Nov. 14, 2022
Carson City, NV – Today, Attorney General Aaron D. Ford announced that Nevada, along with 39 other states, has reached a $391.5 million multistate settlement with Google over its location tracking practices relating to Google Account settings.
Nevada will receive $6,067,457.42 from the settlement, which is the largest multistate Attorney General privacy settlement in the history of the U.S.
“Consumers must be able to make informed decisions about which businesses to use and must be able to trust that those businesses are representing themselves honestly to the public,” said AG Ford. “This historic settlement shows that businesses that hide information from the public will be held accountable. I, and my colleagues around the country, will not overlook misrepresentations like this.”
Location data, a key part of Google’s digital advertising business, is among the most sensitive and valuable personal information Google collects. Google uses the personal and behavioral data it collects to build detailed user profiles and target ads on behalf of its advertising customers Even a limited amount of location data can expose a person’s identity and routines and can be used to infer personal details.
The attorneys general opened the Google investigation following a 2018 Associated Press article that revealed Google “records your movements even when you explicitly tell it not to.” The article focused on two Google account settings: Location History and Web & App Activity. Location History is “off” unless a user turns on the setting, but Web & App Activity, a separate account setting, is automatically “on” when users set up a Google account, including all Android phone users.

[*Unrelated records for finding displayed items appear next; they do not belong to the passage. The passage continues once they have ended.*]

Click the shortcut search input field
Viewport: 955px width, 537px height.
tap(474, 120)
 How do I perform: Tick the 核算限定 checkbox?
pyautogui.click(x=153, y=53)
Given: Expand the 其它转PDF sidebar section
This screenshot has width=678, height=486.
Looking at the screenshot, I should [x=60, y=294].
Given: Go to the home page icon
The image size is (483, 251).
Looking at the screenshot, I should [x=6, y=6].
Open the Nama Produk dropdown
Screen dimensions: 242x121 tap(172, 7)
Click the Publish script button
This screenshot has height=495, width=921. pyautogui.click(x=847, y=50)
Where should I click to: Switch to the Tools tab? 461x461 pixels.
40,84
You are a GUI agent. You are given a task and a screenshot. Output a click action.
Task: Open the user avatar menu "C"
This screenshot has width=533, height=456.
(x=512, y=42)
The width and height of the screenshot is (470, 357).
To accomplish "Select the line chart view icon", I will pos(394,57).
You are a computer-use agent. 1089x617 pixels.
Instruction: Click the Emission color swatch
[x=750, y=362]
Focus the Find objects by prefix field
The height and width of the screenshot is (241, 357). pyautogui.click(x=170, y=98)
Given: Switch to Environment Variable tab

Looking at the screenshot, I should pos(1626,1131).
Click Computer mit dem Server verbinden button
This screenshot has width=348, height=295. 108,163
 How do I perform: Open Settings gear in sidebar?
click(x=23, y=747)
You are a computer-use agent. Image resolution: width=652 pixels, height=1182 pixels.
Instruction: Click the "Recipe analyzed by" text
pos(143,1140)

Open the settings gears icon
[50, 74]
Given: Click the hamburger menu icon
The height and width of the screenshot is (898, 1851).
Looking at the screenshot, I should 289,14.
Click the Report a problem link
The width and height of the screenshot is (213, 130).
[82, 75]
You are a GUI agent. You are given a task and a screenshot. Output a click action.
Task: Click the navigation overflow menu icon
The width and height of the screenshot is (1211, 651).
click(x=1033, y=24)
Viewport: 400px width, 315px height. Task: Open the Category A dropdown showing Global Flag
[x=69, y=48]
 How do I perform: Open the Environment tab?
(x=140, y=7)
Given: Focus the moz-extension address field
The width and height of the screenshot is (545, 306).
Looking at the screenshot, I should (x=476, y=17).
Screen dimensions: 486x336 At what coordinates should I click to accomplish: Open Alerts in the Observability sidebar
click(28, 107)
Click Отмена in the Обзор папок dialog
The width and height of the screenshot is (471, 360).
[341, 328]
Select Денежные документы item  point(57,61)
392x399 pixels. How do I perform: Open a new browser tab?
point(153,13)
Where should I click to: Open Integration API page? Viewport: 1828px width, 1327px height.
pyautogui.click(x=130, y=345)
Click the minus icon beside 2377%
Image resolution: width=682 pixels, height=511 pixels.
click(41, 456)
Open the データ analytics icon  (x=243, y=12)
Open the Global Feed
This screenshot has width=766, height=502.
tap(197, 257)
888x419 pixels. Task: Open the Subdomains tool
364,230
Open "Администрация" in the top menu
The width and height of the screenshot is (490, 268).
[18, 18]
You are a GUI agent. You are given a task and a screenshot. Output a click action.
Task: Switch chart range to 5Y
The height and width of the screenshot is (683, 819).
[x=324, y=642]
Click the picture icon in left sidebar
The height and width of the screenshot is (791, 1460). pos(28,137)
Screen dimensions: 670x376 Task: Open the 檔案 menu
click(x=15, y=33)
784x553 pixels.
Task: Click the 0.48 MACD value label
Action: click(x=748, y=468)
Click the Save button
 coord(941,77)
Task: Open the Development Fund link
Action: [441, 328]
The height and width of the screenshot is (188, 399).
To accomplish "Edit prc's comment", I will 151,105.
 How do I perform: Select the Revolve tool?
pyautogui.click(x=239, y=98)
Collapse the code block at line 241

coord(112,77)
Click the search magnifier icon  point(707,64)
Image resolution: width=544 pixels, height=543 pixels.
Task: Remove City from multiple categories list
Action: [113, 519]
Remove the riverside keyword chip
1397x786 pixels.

As detailed in the settlement, the attorneys general found that Google violated state consumer protection laws by misleading consumers about its location tracking practices since at least 2014. Specifically, Google caused users to be confused about the scope of the Location History setting; the fact that the Web & App Activity setting both existed and collected location information; and the extent to which consumers who use Google products and services could limit Google’s location tracking by adjusting their account and device settings.
The settlement requires Google to be more transparent with consumers about its practices. Google must:
- Show additional information to users whenever they turn a location-related account setting “on” or “off”;
- Make key information about location tracking unavoidable for users (i.e., not hidden); and
- Give users detailed information about the types of location data Google collects and how it’s used at an enhanced “Location Technologies” webpage.
The settlement also limits Google’s use and storage of certain types of location information and requires Google account controls to be more user-friendly.
The attorneys general of Oregon and Nebraska led the settlement negotiations, assisted by Arkansas, Florida, Illinois, Louisiana, New Jersey, North Carolina, Pennsylvania, and Tennessee. Joining Attorney General Ford in the final settlement were the attorneys general of Alabama, Alaska, Colorado, Connecticut, Delaware, Georgia, Hawaii, Idaho, Iowa, Kansas, Kentucky, Maine, Maryland, Massachusetts, Michigan, Minnesota, Mississippi, Missouri, New Mexico, New York, North Dakota, Ohio, Oklahoma, South Carolina, South Dakota, Utah, Vermont, Virginia and Wisconsin.